The M.A. Thesis is the premier component of the M.A. program in Art History and provides a student with the opportunity to develop the skills necessary to perform in-depth research, careful argumentation, and editorial revision of his or her prose style. While the length and scope of each M.A. Thesis will depend on the individual nature of each proposed topic, the general expectation for the M.A. Thesis is that it will be an article-length research paper. This paper will be written under the guidance of three art history faculty members, one of whom will be designated as the student's first, or primary, reader/advisor. Typically the student will seek out an advisor in the appropriate field of study to serve as his or her first reader and consult with that person on the selection of second and third readers. The student should define the paper's content, scope, and length with each of his or her readers and devise a schedule for internal and external deadlines to make sure that he or she successfully completes the M.A. Thesis within the acceptable timeframe allotted to him or her for the M.A. Program.
The M.A. Thesis is normally 40-50 pages, but in some cases (if the topic warrants it) an alternative format/length will be decided upon in consultation with the student's committee chair. The student's faculty advisors are the final arbiters as to appropriate length. While the form will be dictated in part by the student's topic and guided by your faculty advisor, a good thesis should include the following:
- A clear definition of the nature and parameters of your research project.
- An assessment of relevant scholarly publications in the field and how your research project draws on and/or contributes to that work.
- A claim or critical interpretation supported by visual and textual evidence and presented in a well-structured argument.
- An original conclusion stating your findings, the main evidence for them, and their significance.
- All citations must be documented with notes and bibliography. All citations should conform to the conventions outlined in either the Chicago Manual of Style or the M.L.A. Handbook.
- Your M.A. Thesis should include illustrations of the works of art most relevant to your project. Some projects will demand more illustration than others. Scans or photocopies are acceptable. Each image must have a figure number (e.g. Fig.1) and a brief caption identifying the title of the work, artist/maker, and date (where known), and the source of the image (e.g. the publication from which you copied it). Include references to figure numbers in your text, as appropriate.
Make sure that you comply with the College of Arts and Sciences deadlines in proposing and completing your thesis. For example, your thesis topic must be approved by your committee and submitted to the Graduate College prior to completing your MA comprehensive examinations, which must be passed successfully prior to writing your thesis.
For more information on the Graduate College's requirements and guidelines, please see the Thesis and Dissertation Handbook.

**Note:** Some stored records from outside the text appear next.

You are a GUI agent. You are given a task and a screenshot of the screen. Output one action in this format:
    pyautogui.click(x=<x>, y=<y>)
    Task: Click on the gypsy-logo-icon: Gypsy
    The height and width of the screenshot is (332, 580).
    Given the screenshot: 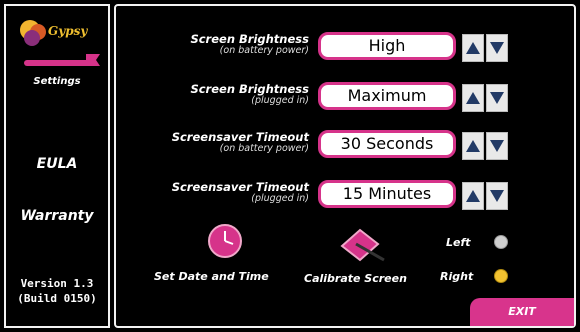 What is the action you would take?
    pyautogui.click(x=61, y=46)
    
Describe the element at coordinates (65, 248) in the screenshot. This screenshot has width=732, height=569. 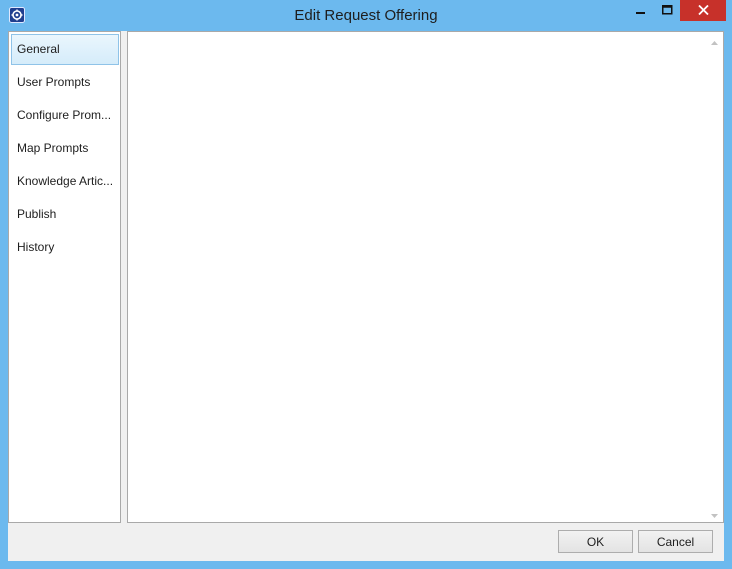
I see `nav-item-history: History` at that location.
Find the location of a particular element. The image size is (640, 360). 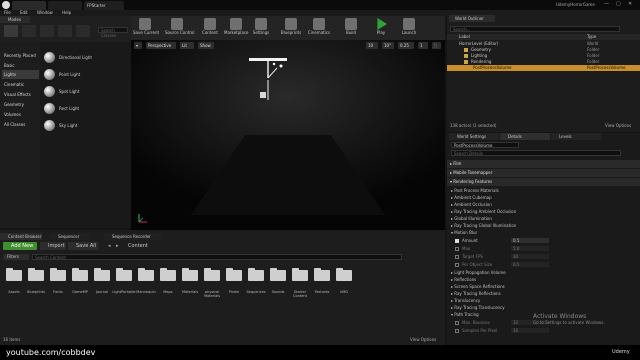

perspective-button: Perspective is located at coordinates (161, 46).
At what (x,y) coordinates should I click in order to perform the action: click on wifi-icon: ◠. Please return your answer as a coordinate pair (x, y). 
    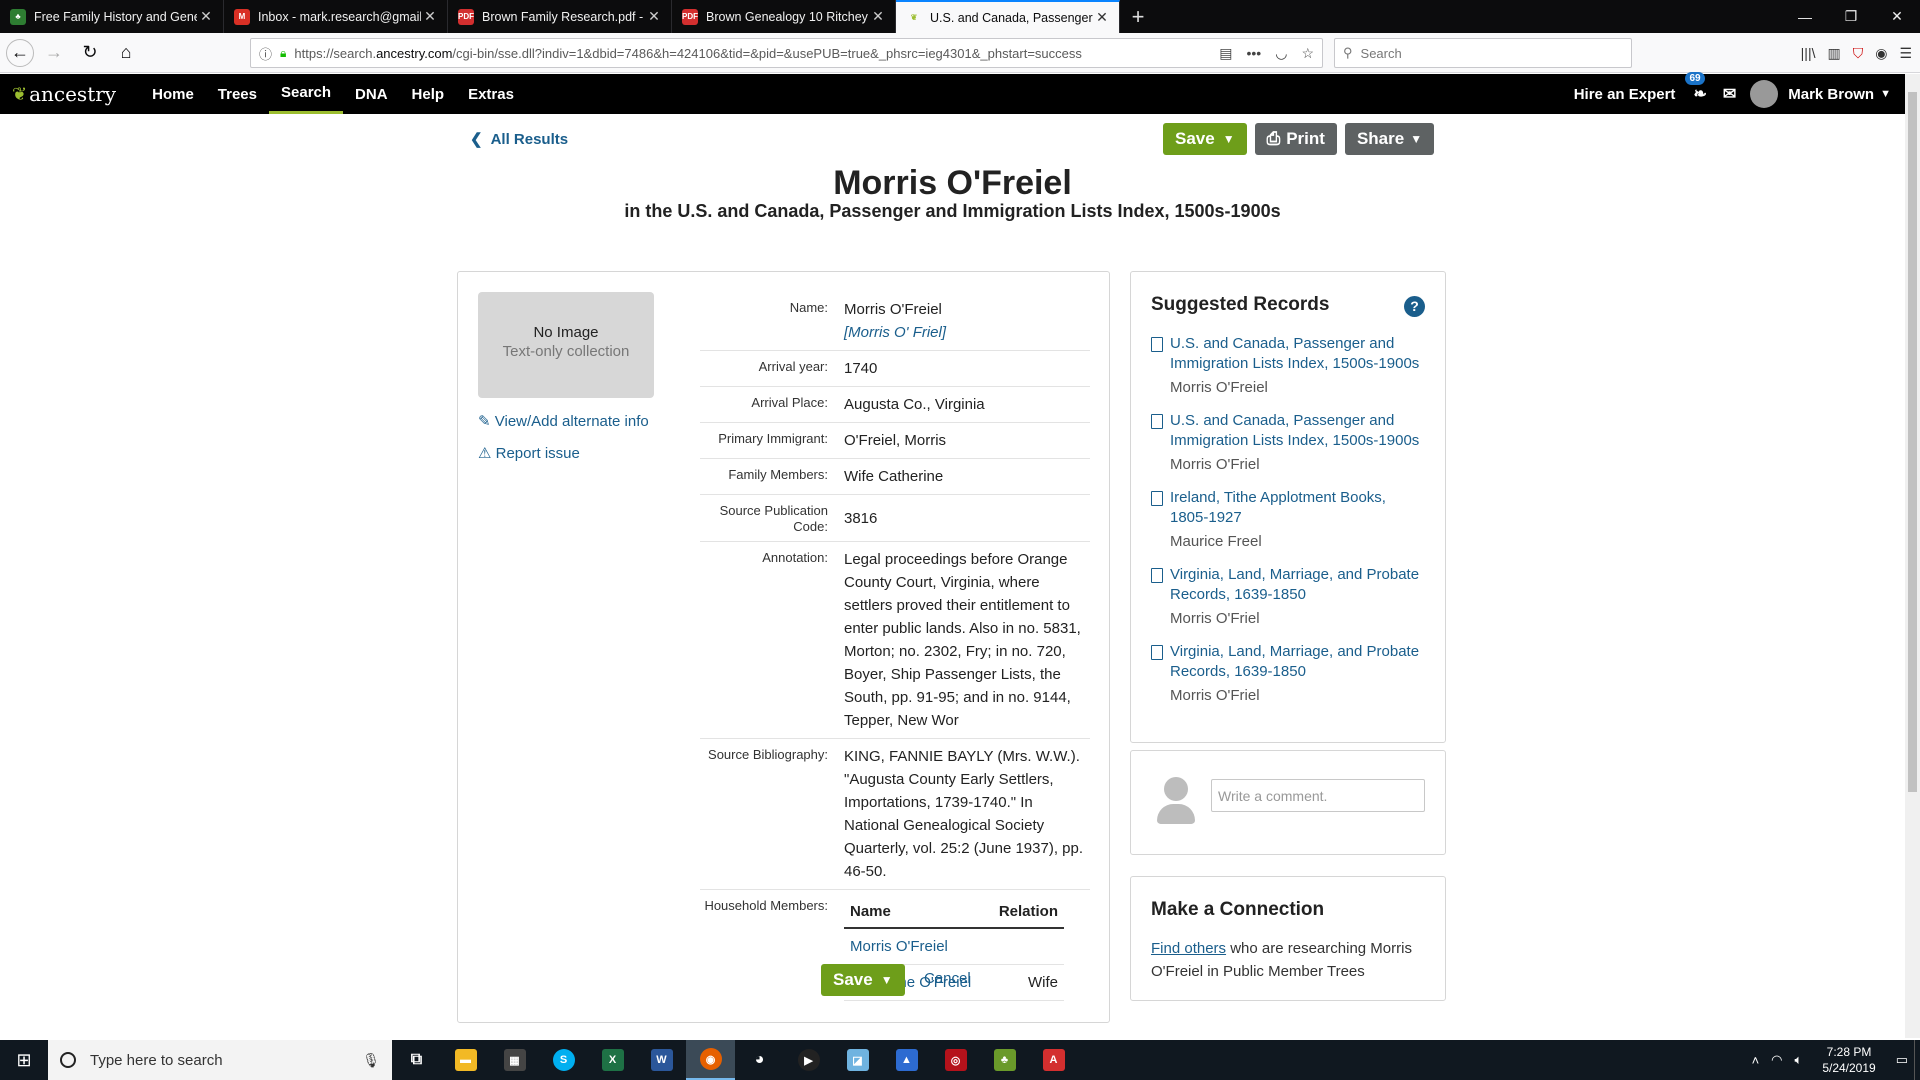
    Looking at the image, I should click on (1776, 1060).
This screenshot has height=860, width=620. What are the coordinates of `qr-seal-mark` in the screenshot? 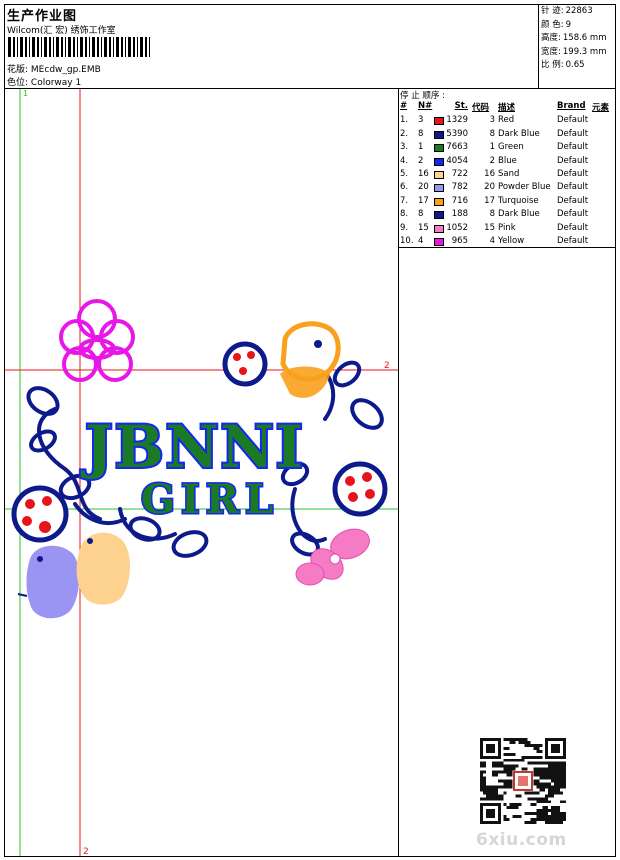 It's located at (523, 781).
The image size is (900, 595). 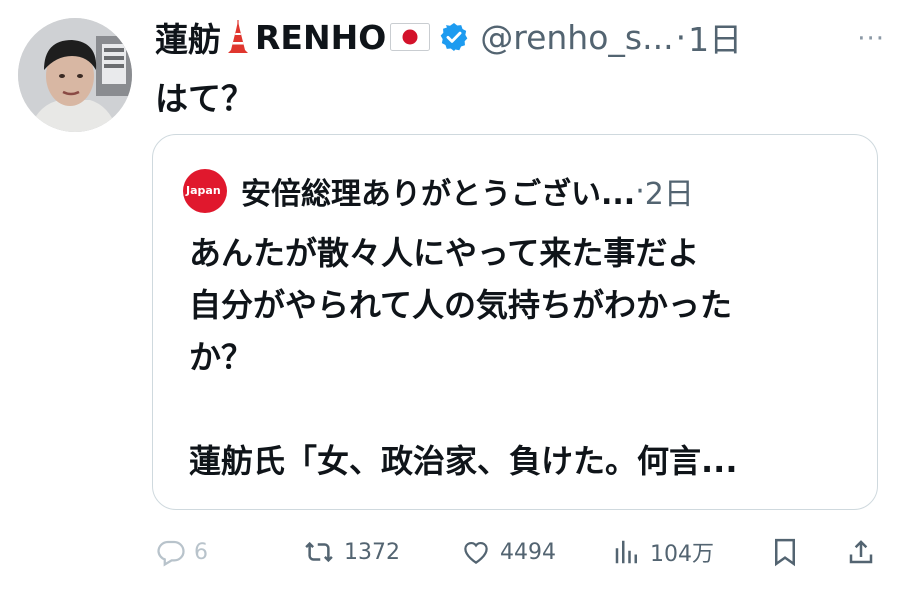 I want to click on tokyo-tower-emoji, so click(x=238, y=37).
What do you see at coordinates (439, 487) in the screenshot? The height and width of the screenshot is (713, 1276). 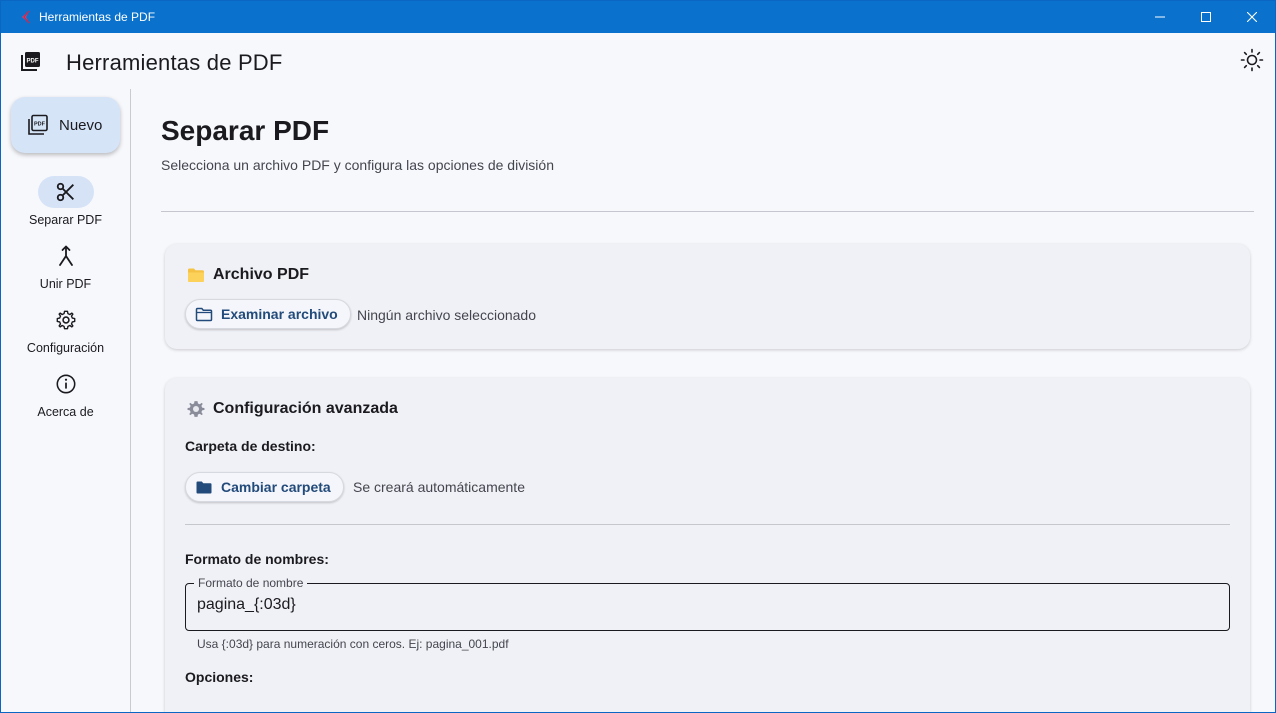 I see `destination-status-text: Se creará automáticamente` at bounding box center [439, 487].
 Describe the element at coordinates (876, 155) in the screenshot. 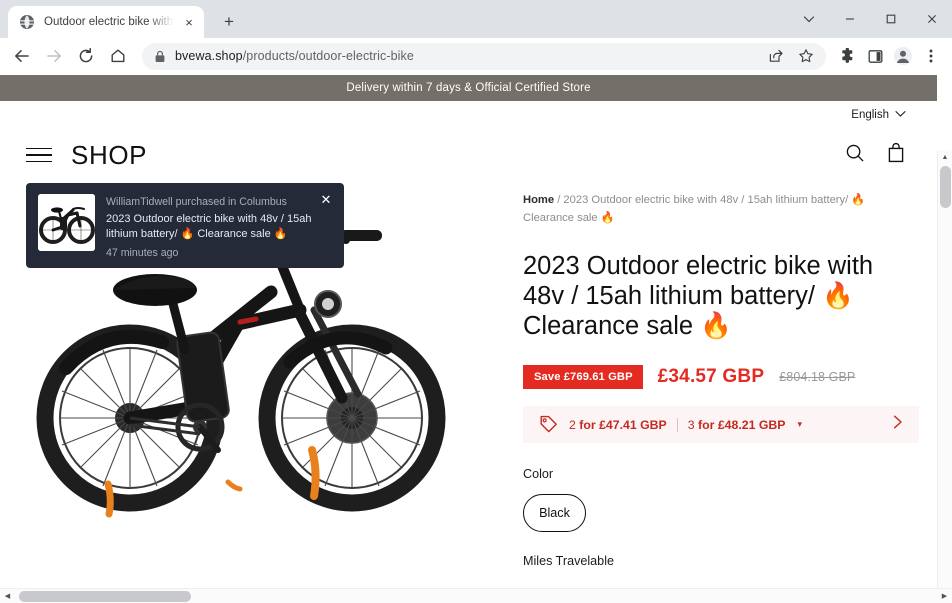

I see `header-icons` at that location.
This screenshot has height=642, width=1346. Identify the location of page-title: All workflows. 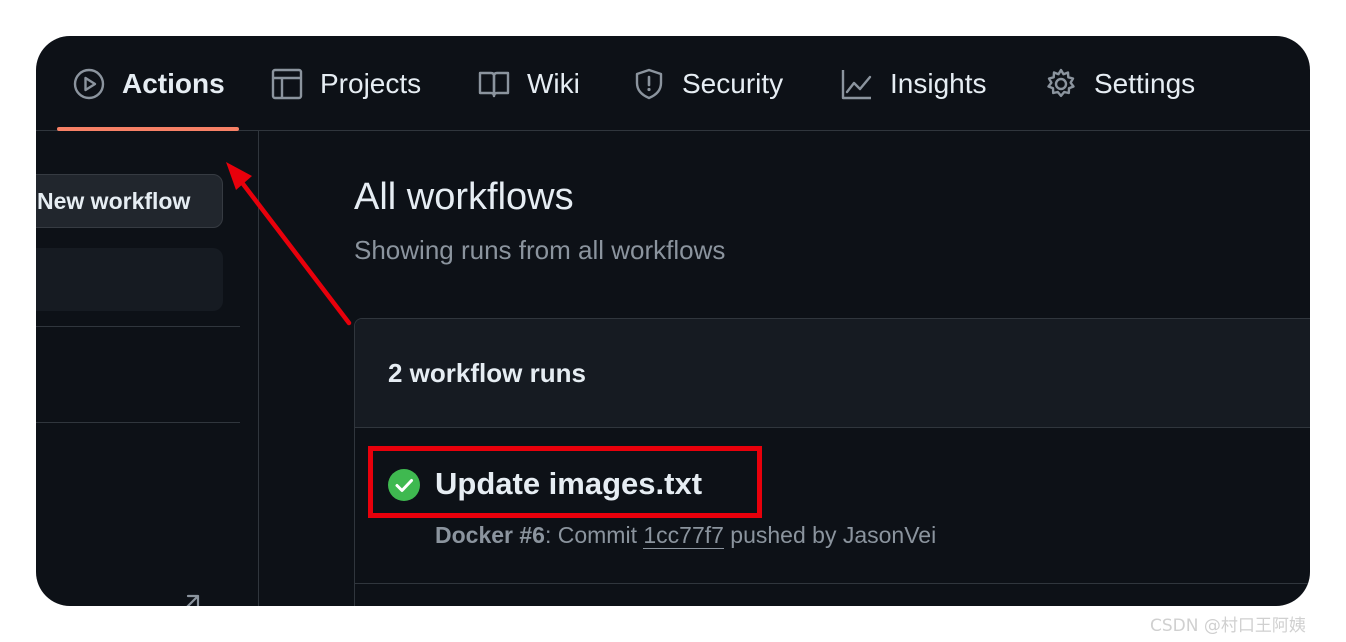
(464, 197).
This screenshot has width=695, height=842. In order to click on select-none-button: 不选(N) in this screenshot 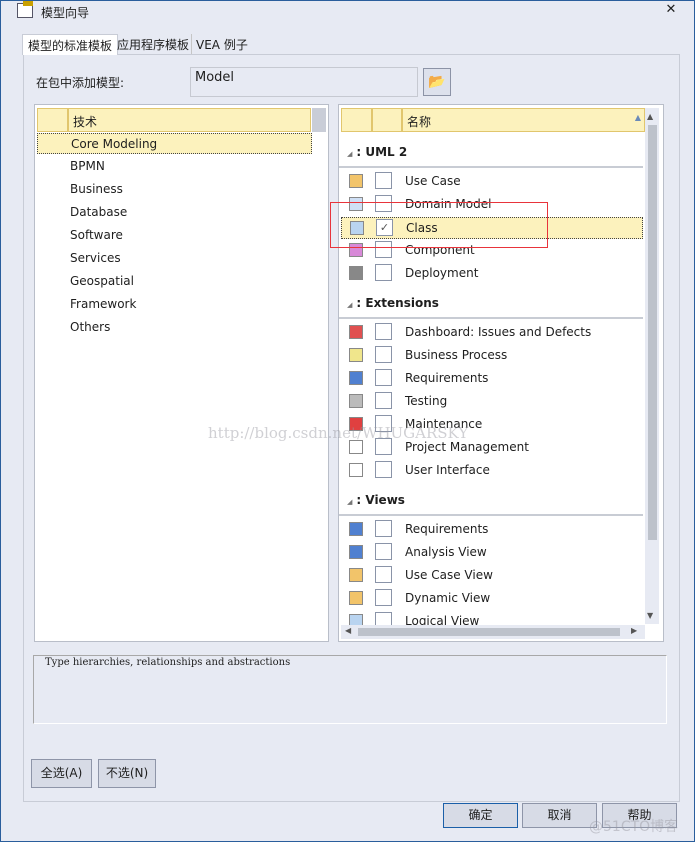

For more information on the MA Thesis, see the Expectations for the Master of Arts Thesis: Division of Art History (.doc).
M.A. Comprehensive Qualifying Exam: Art History
Prospective M.A. candidates will take a comprehensive qualifying exam after they have successfully completed their required art history coursework (currently 30 hours). Generally, students should pass this exam before they receive approval of their M.A. thesis topic, but all students must share their current thesis topic idea with their advisor prior to scheduling this exam.
Scheduling of the comprehensive qualifying exam by the candidate and advisor should be done one semester in advance in order to provide sufficient preparation time for the student and faculty. Typically the exam will occur near the beginning of the student's third semester, but it may be offered at other times including during the summer. All candidates taking the exam in any one semester should take it at the same time. The exam will be administered over a two-day period with the first two parts, slide identification and essay, given on the afternoon of the first day, and the last two parts, consisting of two essays, given on the afternoon of the second day. The focus of the essays will move from broad to more specific through the two days. Half-hour breaks will be allotted between all sections of the exam.